Karatsuba multiplication
is a better (asymptotically at least) divide-and-conquer algorithm.
It gets its efficiency from a clever
observation[1]: that middle term in
the expansion is expensive, and in fact we can compute it more
cheaply. We have to calculate
c_{hi}=a_{hi}×b_{hi} and
c_{lo}=a_{lo}×b_{lo}, there’s no getting
around that, but to get the cross term we can compute
(a_{hi}+a_{lo})×(b_{hi}+b_{lo}) and
subtract off c_{hi} and c_{lo}: and that’s then one
multiply for the result of two. With that trick, Karatsuba
multiplication lets us turn our big multiplication into three
multiplications of half the size, and that eventaully
boils down to an
algorithm with complexity Θ(d^{1.58}) or thereabouts. Hooray!

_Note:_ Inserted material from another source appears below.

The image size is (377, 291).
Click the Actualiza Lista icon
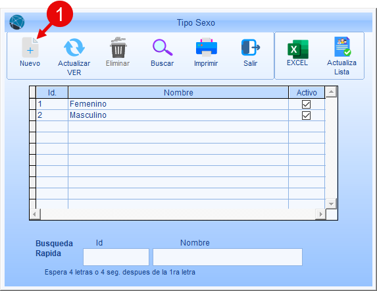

Some of the questions I was writing for the quiz were for the students
to compute the complexity of variants of Karatsuba’s trick: generalize
the trick to cross-terms when the numbers are divided into thirds
rather than halves, or quarters, and so on. You can multiply numbers
by doing six multiplies of one-third the size, or ten multiplies of
one-quarter the size, or... wait a minute! Those generalizations of
Karatsuba’s trick are *worse*, not better! That was completely
counter to my intuition that a generalization of Karatsuba’s trick
should be asymptotically better, and that there was probably some
sense in which the limit of doing divide-bigly-and-conquer-muchly
would turn into an equivalent of FFT-based multiplication with
Θ(d×log(d)) complexity. But this generalization was pulling me back
towards Θ(d^{2})! What was I doing wrong?

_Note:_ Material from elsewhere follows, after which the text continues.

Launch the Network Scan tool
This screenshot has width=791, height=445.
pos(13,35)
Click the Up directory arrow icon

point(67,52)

Well what I was doing wrong was applying the wrong generalization. I
don’t feel too much shame; it appears that Karatsuba did the same. If
you’re
Toom or Cook,
you probably see straight away that the right generalization is not to
be clever about how to calculate cross terms, but to be clever about
how to multiply polynomials: treat the divided numbers as polynomials
in 2^{k}, and use the fact that you need one more value than
the polynomial’s degree to determine all its coefficients. This gets
you a product in five multiplications of one-third the size, or seven
multiplications of one-quarter, and this is much better and fit with
my intuition as to what the result should be. (I decided that the
students could do without being explicitly taught about all this).

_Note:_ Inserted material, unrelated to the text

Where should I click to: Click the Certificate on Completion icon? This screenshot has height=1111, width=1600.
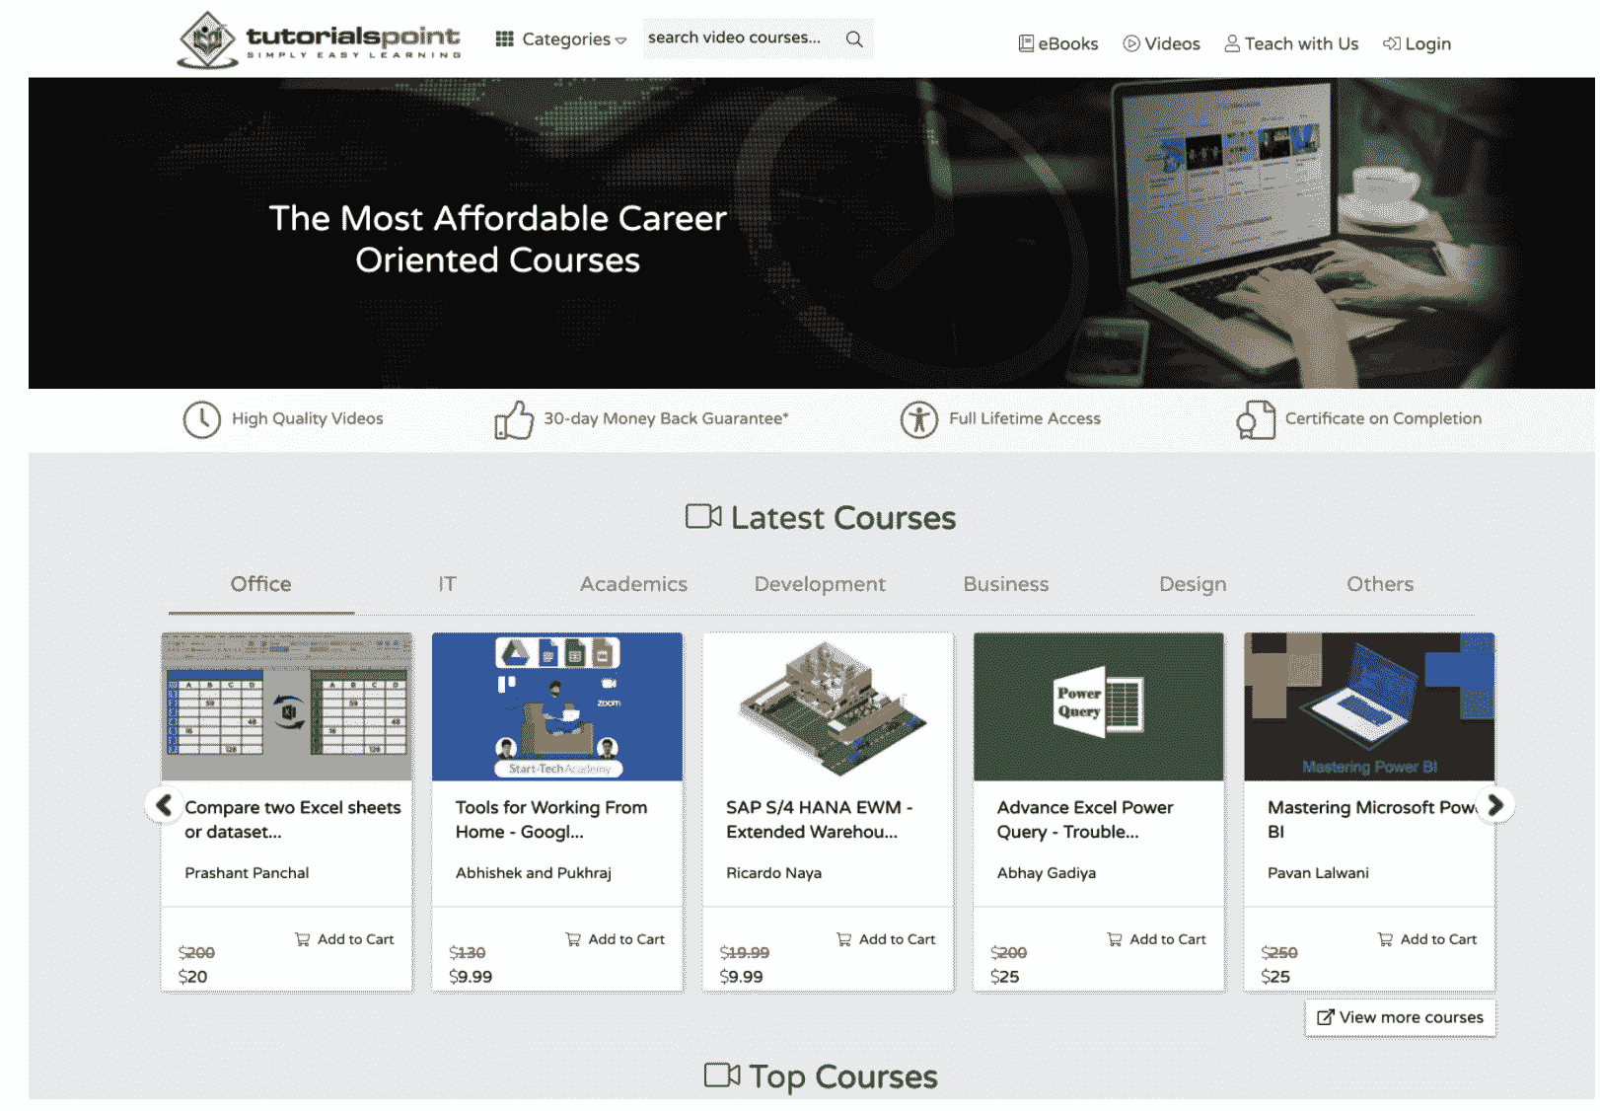click(1256, 419)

Meanwhile, here I am on my train journey of relative freedom, and I thought it might be interesting to see whether and where there was any benefit to implement Karatsuba multiplication in SBCL. (This isn’t a pedagogy blog post, or an Algorithms & Data Structures blog post, after all; I’m on my way to a Lisp conference!). I had a go, and have a half-baked implementation: enough to give an idea. It only works on positive bignums, and bails if the numbers aren’t of similar enough sizes; on the other hand, it is substantially consier than it needs to be, and there’s probably still some room for micro-optimization. The results?

The slopes on the built-in and Karatsuba mulitply (according to the
linear model fit) are 1.85±0.04 and 1.52±0.1 respectively, so even
million-(binary)-digit bignums aren’t clearly in the asymptotic
régimes for the two multiplication methods: but at that size (and even
at substantially smaller sizes, though not quite yet at Juho’s
1000 bits) my
simple Karatsuba implementation is clearly faster than the built-in
multiply. I should mention that at least part of the reason that I
have even *heard* of Karatsuba multiplication is Raymond Toy’s
implementation of it in
CMUCL.

Does anyone out there use SBCL for million-digit multiplications?